Por lo menos 178 personas murieron, sumando estos últimos fallecimientos, en los enfrentamientos registrados en los últimos días, tras las elecciones del jueves pasado en Kenia, según indicaron fuentes oficiales.
Alfred Mutua, vocero del gobierno, indicaba poco tiempo antes de esta última masacre que la prohibición de manifestarse será mantenida durante varias semanas, cuestión que afectará a la concentración convocada para el próximo jueves por la oposición.
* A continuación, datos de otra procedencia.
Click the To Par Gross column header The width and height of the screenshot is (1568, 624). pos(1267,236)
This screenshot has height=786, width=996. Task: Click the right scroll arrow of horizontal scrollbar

Mutua, en conferencia de prensa, admitió que no tenía a disposición el número de heridos, aunque indicó que, desde que estalló la violencia el sábado pasado, fueron desplazadas alrededor de 75.000 personas.
El número de víctimas fatales, previo a la última matanza, ascendía a más de 180, según los medios locales. Sin embargo, es probable que los choques esporádicos que se registraban este martes en la ciudad occidental de Kisumu eleven ese recuento provisional.
El vocero gubernamental aseguró que la prensa extranjera está "exagerando" los alcances de la violencia postelectoral, atribuida por el funcionario a una minoría integrada por "bandas de incivilizados".
A causa de prohibición oficial contra todo tipo de manifestaciones, Mutua indicó que tampoco se autorizaba la que convocó para el jueves Raila Odinga, líder opositor, en el Parque Uhuru en Nairobi.
Odinga acusa al Gobierno de haber realizado operaciones fraudulentas en el escrutinio de las elecciones del jueves, que dio como vencedor al presidente Mwai Kibaki, que se presentaba a la reelección. Asimismo, el vocero del gobierno anunció que Kibaki tardará entre dos o tres semanas en nombrar a su próximo gabinete.